Making the outdoors accessible
Short walks in nearby green spaces are a great place to start. For children with visual impairments, exploring new textures or learning to identify different bird songs can be a real pleasure. Feeling adventurous? The dilemma facing any parent or organization leader is how to get “off road” while still being safe. All-terrain wheelchairs can make previously hard to reach areas manageable, with the most recent invention even being able to access jungle or desert areas. For something closer to home, a camping trip is an ideal way to bring children into nature, whatever their accessibility issues. Many campsites can be reached by car, and providing care is taken with hazards such as guy ropes and gas stoves, camping can build confidence and memories for the whole group.
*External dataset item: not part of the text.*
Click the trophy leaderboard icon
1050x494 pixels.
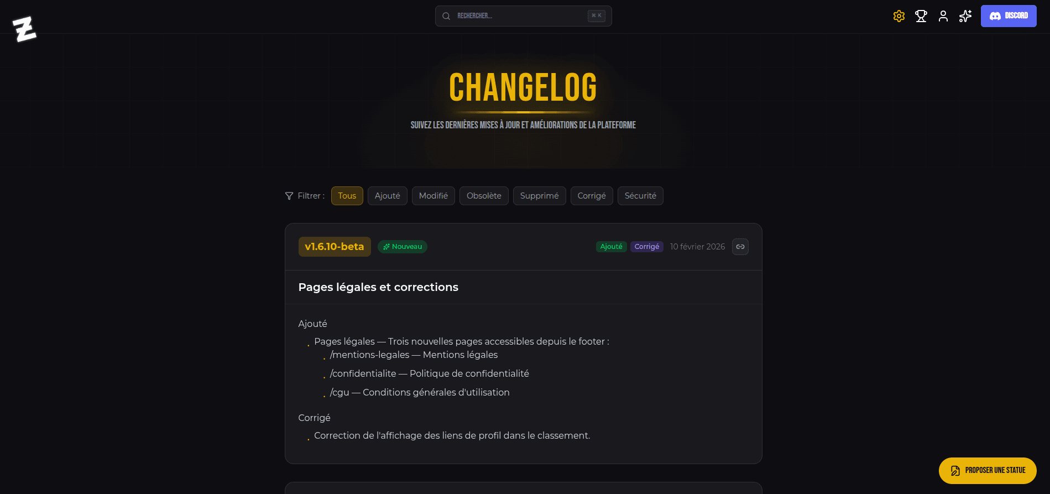(x=921, y=16)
Can the outdoors be overwhelming?
A common concern for parents of children with ASD is whether the varying stimuli found outdoors will be overwhelming. This will vary for every child, but a 2010 study found that in fact being outdoors offered many positive benefits to children with ASD. Children who initially disliked certain textures such as grass or sand became accustomed to them over time and even came to enjoy them. Further, a 2009 study by Faber & Kuo found that a short walk in a green space helped children with ADD/ADHD to perform better in cognitive tasks, suggesting that nature can help children to “reset” their minds. To avoid overloading, allow the child to set the pace and explore the environment as freely as possible. Then let them process that information (by drawing, writing or talking about it) as they wish.
The benefits of time spent outdoors are numerous and well documented. However, for those with accessibility issues, it can be daunting. Start closer to home with familiar paths and trails, and allow the child to set the pace. You may yet have a budding explorer or nature lover to go adventuring with; seize the opportunity and let nature inspire you.